Where a line of the entries holds the string "gold", copy that line.
(Beginning of SUPPLIED ENTRIES)
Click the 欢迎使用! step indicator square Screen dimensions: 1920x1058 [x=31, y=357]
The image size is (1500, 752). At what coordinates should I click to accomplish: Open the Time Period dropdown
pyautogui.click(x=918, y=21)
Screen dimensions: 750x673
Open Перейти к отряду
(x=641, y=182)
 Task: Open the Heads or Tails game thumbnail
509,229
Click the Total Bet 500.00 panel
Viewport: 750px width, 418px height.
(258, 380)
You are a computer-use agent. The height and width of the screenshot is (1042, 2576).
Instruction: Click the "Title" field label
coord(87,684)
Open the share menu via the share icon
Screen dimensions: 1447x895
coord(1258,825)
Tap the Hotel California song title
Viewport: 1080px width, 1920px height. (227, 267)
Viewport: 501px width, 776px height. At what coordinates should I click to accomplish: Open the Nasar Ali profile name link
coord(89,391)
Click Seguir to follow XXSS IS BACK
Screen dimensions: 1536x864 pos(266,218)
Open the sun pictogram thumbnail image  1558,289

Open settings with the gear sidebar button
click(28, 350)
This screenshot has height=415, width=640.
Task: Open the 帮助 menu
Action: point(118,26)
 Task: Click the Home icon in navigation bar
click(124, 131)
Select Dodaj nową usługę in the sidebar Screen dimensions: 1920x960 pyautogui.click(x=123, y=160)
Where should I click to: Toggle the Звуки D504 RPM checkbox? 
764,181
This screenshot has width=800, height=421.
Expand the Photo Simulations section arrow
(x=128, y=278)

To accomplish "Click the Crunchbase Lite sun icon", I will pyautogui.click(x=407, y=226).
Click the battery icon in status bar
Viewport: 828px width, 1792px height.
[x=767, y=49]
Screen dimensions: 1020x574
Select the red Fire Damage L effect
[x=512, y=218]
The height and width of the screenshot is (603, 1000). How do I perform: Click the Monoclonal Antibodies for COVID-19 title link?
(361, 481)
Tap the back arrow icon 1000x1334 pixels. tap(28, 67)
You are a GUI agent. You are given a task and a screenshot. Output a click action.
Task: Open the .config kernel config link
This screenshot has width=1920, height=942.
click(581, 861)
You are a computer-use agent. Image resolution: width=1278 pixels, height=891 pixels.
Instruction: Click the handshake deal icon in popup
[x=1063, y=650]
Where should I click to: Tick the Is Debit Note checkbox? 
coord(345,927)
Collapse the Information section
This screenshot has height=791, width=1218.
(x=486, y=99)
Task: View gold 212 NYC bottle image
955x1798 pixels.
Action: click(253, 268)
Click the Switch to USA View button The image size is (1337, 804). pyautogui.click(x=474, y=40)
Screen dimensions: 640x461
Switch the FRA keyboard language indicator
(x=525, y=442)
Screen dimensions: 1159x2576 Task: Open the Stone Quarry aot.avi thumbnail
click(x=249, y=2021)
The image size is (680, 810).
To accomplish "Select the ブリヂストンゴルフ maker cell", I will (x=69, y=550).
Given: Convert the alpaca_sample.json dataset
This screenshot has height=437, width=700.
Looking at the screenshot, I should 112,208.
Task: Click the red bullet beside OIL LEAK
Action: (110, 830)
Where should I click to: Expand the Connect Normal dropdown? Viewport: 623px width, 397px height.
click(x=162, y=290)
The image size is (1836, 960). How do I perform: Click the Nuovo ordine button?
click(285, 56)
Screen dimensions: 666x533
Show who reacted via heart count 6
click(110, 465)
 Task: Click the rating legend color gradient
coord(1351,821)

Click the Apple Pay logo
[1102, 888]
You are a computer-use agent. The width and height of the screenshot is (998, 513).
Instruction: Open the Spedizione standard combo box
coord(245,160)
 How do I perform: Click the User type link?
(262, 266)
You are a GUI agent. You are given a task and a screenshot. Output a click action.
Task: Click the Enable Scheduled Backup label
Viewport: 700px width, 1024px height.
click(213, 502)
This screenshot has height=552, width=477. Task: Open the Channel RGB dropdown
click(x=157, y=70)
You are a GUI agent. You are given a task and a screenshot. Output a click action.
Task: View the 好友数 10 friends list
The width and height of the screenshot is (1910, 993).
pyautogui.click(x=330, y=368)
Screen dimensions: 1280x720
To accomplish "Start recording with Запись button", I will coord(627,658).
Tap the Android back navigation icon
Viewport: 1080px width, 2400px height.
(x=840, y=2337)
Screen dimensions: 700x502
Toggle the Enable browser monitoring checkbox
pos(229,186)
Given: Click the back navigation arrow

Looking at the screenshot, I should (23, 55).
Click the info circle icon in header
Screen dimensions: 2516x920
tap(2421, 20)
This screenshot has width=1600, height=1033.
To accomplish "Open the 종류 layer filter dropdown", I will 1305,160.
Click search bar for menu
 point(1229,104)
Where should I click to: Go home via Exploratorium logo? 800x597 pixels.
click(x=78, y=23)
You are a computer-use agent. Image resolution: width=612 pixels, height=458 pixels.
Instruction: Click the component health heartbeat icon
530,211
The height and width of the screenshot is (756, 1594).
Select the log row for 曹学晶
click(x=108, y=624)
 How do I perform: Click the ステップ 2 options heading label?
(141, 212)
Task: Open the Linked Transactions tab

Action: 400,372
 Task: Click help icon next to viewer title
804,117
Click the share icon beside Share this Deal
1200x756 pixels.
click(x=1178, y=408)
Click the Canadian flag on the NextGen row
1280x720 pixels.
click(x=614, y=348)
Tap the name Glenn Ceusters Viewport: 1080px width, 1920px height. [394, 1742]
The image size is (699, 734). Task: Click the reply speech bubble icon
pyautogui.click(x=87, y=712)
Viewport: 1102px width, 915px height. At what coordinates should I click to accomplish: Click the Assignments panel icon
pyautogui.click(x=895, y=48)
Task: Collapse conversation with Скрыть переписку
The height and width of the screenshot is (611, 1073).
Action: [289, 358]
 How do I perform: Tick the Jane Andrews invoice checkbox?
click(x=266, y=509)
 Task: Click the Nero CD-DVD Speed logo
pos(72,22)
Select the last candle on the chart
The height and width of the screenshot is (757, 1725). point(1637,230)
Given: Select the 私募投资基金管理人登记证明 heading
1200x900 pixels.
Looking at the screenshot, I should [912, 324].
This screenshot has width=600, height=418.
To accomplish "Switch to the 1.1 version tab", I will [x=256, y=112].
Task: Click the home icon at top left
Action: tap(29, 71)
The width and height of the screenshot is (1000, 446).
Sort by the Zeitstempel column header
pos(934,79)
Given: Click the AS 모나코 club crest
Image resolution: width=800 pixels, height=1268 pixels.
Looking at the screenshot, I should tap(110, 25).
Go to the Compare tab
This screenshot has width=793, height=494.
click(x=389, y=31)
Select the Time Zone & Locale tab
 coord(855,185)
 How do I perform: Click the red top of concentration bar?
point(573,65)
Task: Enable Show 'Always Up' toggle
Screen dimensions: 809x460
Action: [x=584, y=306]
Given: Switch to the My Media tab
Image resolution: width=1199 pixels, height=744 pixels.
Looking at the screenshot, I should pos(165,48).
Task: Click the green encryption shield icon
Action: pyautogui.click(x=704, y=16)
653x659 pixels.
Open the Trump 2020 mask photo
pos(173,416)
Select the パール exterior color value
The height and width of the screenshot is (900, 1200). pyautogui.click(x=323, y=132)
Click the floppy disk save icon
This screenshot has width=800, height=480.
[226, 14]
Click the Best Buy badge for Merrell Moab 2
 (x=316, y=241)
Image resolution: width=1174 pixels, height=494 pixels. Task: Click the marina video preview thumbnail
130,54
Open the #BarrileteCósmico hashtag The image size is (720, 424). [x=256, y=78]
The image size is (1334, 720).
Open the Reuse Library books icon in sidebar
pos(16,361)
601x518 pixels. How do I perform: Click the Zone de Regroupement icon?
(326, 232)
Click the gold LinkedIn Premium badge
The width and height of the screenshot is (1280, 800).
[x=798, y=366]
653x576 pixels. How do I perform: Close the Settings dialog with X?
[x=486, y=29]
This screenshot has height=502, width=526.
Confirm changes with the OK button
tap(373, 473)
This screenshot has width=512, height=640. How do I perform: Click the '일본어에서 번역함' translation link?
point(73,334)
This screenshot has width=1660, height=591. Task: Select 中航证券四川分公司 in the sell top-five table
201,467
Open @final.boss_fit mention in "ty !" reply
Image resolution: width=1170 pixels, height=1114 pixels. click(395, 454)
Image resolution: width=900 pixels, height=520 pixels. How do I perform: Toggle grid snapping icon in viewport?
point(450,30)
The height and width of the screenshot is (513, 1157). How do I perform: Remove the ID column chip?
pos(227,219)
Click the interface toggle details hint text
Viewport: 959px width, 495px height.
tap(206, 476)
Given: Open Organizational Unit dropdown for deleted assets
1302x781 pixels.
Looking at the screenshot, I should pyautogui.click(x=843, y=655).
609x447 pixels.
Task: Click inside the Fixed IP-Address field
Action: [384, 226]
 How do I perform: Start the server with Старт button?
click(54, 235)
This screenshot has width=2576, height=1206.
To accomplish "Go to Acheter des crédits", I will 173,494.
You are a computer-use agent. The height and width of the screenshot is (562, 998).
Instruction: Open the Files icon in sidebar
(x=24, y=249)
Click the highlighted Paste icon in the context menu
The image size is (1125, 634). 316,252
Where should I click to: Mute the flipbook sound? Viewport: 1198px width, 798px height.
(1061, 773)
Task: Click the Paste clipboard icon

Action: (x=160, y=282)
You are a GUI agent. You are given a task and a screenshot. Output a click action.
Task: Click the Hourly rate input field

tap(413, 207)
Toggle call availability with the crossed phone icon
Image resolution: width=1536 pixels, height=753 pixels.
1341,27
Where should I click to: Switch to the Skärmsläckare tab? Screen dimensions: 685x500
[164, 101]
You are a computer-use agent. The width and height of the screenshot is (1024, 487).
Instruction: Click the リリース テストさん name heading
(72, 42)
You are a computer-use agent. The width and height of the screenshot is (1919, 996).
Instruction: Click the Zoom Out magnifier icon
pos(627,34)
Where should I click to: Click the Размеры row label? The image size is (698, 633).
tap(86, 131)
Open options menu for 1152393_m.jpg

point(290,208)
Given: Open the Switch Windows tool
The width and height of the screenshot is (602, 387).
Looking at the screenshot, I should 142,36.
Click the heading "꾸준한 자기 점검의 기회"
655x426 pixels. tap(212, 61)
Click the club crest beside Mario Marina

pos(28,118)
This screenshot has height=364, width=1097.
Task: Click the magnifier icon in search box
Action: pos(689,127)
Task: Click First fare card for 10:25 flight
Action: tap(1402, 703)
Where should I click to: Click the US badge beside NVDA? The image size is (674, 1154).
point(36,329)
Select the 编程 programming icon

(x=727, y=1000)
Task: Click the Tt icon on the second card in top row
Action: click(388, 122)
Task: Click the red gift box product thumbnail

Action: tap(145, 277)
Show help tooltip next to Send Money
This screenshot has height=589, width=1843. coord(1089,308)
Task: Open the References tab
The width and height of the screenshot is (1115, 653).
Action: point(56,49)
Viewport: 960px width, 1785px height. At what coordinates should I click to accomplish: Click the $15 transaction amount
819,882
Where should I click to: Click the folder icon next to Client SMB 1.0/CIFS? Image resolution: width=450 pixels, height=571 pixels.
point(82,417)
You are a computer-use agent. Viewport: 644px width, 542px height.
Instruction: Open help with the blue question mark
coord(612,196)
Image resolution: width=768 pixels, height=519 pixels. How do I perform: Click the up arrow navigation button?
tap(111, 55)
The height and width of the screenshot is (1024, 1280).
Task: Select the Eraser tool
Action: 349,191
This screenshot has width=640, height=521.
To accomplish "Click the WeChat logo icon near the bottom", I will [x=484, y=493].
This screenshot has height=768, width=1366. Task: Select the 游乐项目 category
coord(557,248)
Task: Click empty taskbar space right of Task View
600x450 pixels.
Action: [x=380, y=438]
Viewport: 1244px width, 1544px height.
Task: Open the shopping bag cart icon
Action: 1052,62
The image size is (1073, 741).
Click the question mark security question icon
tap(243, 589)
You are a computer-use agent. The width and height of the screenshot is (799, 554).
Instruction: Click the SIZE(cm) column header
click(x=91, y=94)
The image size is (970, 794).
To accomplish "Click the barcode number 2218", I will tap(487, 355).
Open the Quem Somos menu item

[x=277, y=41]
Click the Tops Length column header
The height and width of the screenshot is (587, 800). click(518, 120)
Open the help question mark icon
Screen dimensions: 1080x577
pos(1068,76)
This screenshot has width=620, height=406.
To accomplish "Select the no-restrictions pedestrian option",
(End of SUPPLIED ENTRIES)
[RESPONSE AREA]
Task: View gold 212 NYC bottle image
Click the gold LinkedIn Premium badge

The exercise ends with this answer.